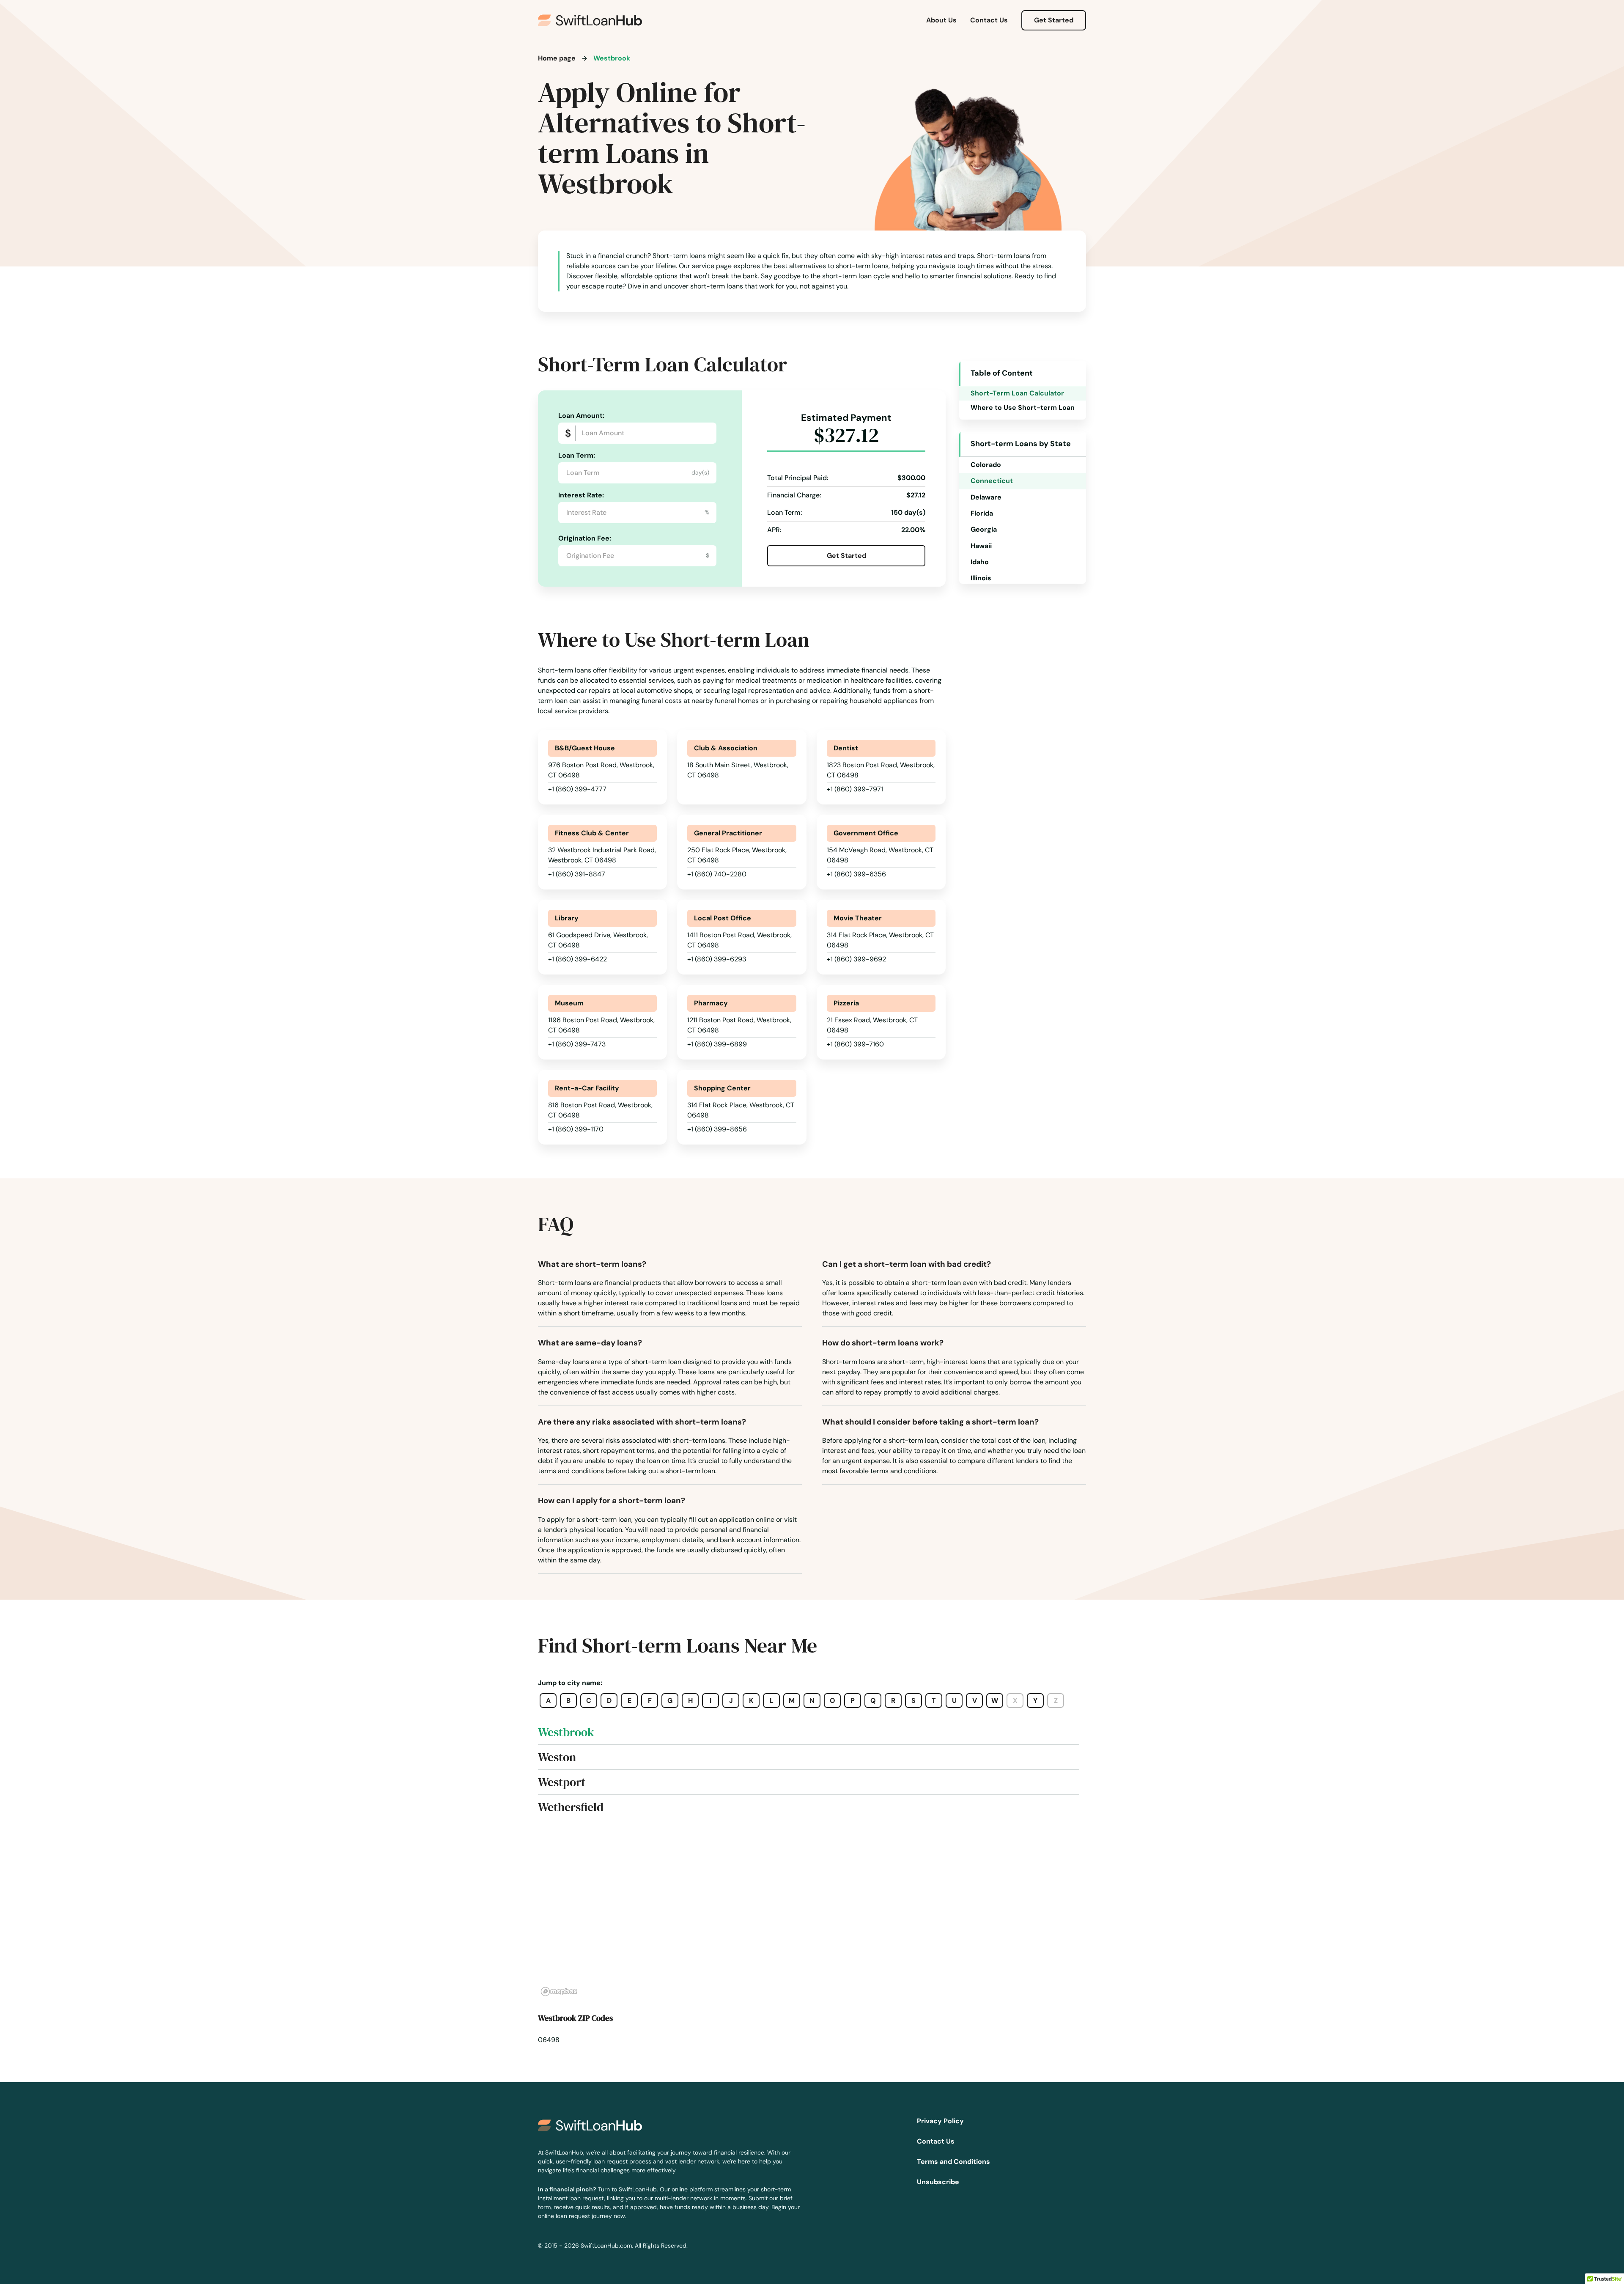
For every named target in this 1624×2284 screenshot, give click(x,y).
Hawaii (981, 545)
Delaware (986, 497)
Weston (557, 1757)
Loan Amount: (581, 415)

════════════════════

— Required action —
Each entry should come back exactly as written, with its pictures omitted.

— Solution to the problem —
For every named target in this 1624×2284 screenshot, give click(x,y).
Hawaii (981, 545)
Delaware (986, 497)
Weston (557, 1757)
Loan Amount: (581, 415)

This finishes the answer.